* _What to produce_: Report in full each line of the items below that contains the word "Select". Case counts.

== Records to use ==

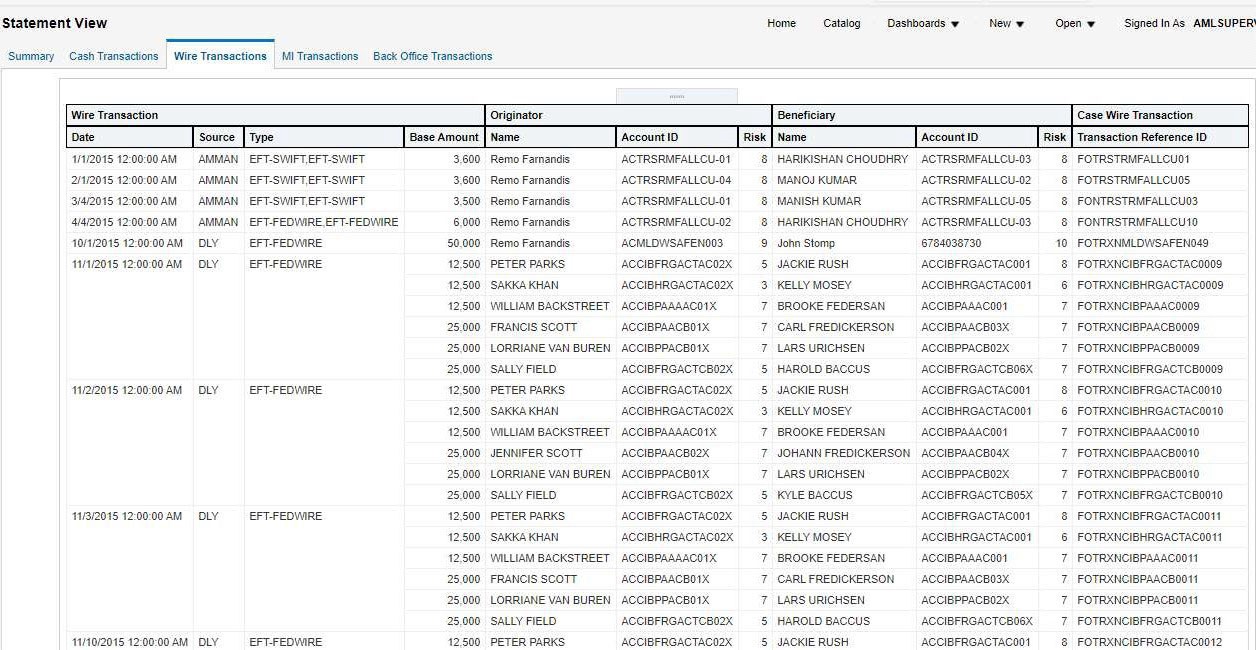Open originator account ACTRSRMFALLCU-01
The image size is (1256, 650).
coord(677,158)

===
== Records to use ==

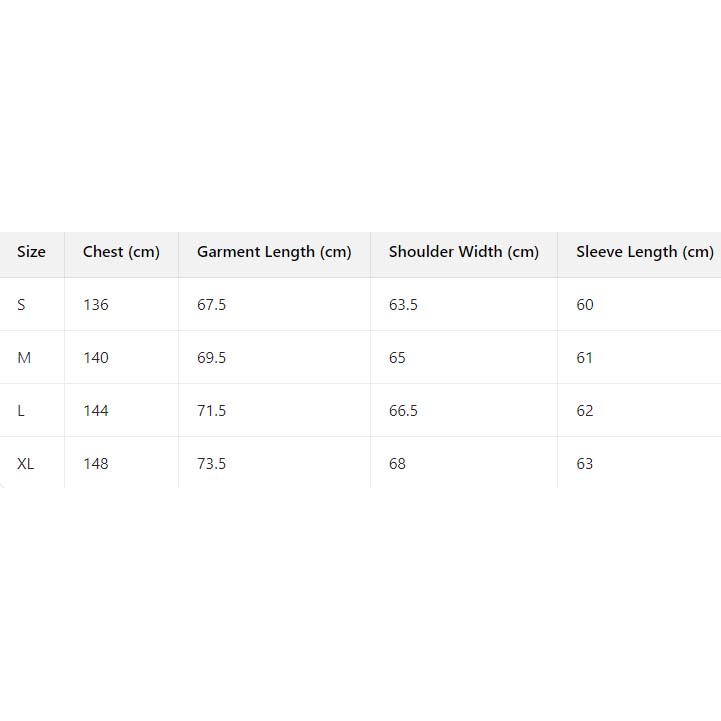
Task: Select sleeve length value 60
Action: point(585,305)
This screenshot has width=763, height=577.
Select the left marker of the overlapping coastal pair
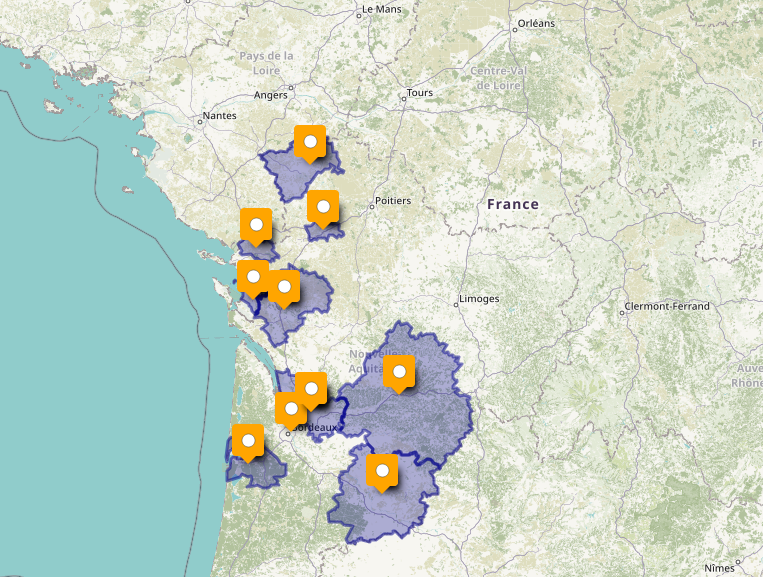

===
== Records to use ==

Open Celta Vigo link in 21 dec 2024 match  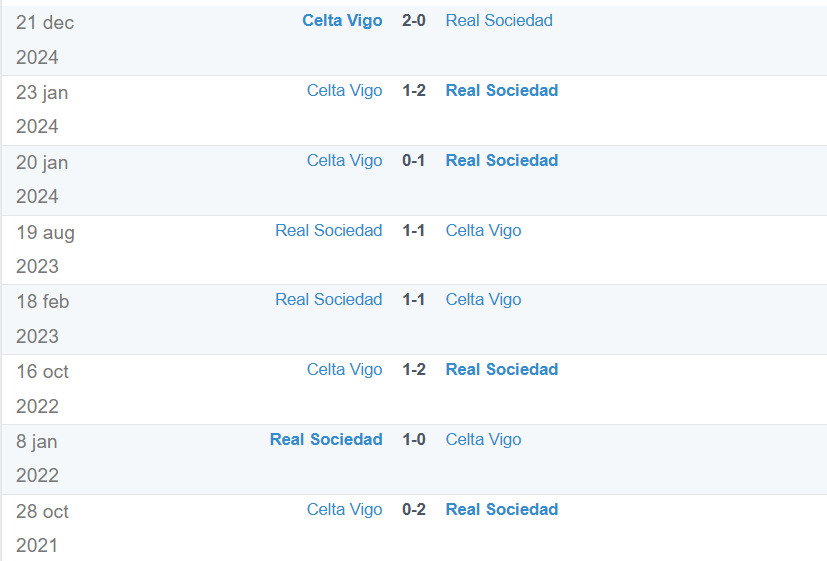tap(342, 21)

===

* _Written answer_:
Task: Select sleeve length value 60
Select the left marker of the overlapping coastal pair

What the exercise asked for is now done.